Posted to users@subversion.apache.org by The Grey Wolf <gr...@starwolf.com> on 2012/01/24 22:18:36 UTC

revision files absurdly large at higher revisions

Hello, I'm not quite sure how to properly phrase the subject
as a query term, so if this has been answered, please forgive
the redundancy and quietly point me to where this gets addressed.

We are using svn at work to hold customer 'vault' data [various bits
of information for each customer].  It has been a huge success -- to
the point where we have over 1,000 customers using vaults.  The checkins
are automated, and we have amassed over 100,000 revisions thus far.
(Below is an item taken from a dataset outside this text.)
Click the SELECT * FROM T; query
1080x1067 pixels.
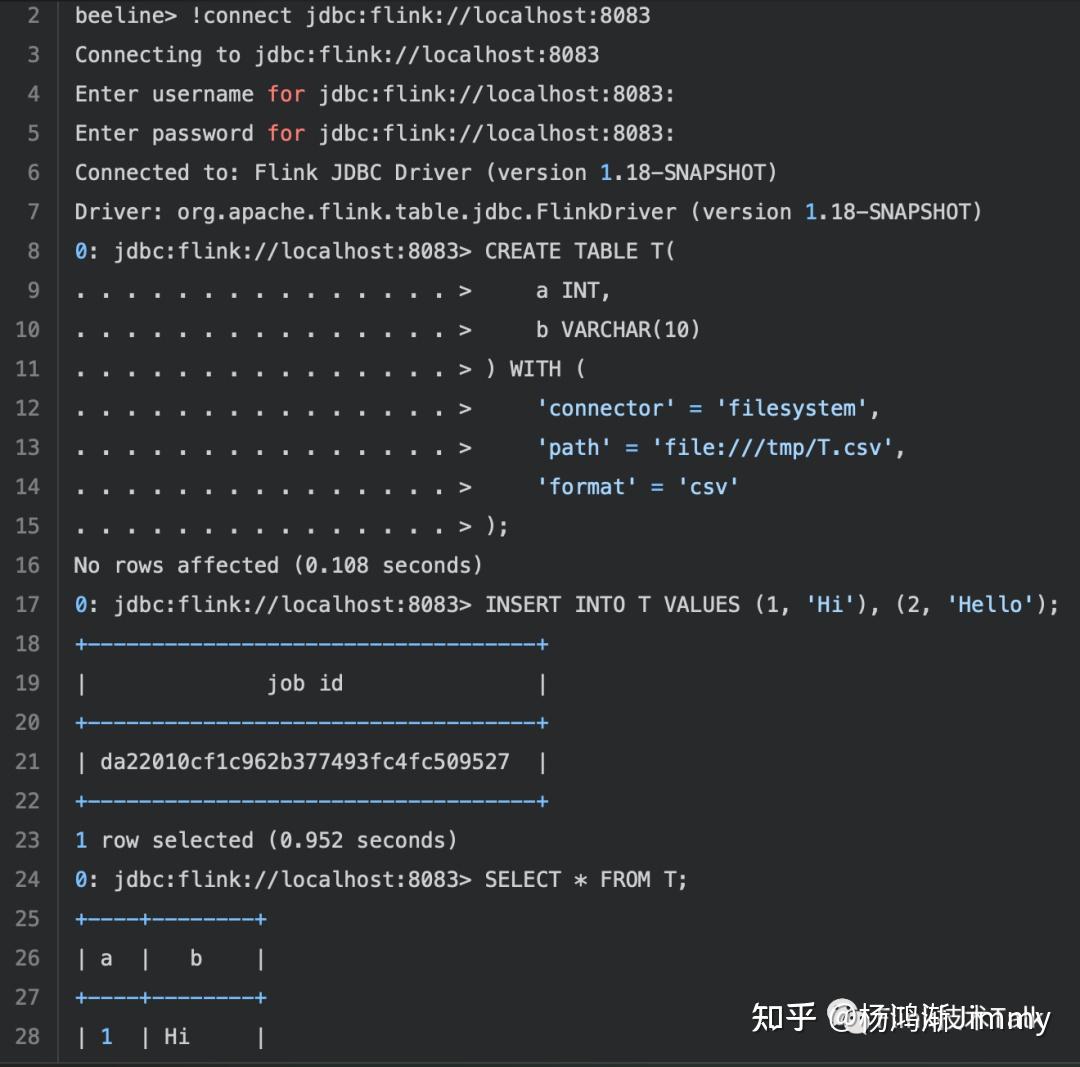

User directories are created as /Ab/username [where Ab is a 2-character
hash via a known (balanced) algorithm to make location of username files more
machine-efficient].  So we have about 1,200 of these guys, with some hashes
obviously being re-used, no big deal.

The problem is that, even on miniscule changes, we are finding the
db/rev/<shard>/<revno> files to be disproportionately large; for an
addition or change of a file that is about 1k-4k, the rev files are
at 100K each.  At lower revisions, we noticed that the rev files are
4k but have been increasing in size with each shard that gets added,
usually to the tune of 1k/shard.  With so many revisions being checked
in at a rapid rate, we found ourselves having to take production off
line for a couple of minutes while we migrated the repository in question
to a larger filesystem due to the threat of the filesystem filling
up.

The upshot of this is:  Why does a minimal delta create such a large
delta file?  100k for a small change?  What's going on and how can we
mitigate this?
-- 
                --*greywolf; 

Re: revision files absurdly large at higher revisions

Posted by Thorsten Schöning <ts...@am-soft.de>.
Guten Tag Greywolf,
am Mittwoch, 25. Januar 2012 um 09:06 schrieben Sie:

> So are you saying that if I add a file /ab/username/file, it's going to copy
> the ENTIRE top level directory in as a delta?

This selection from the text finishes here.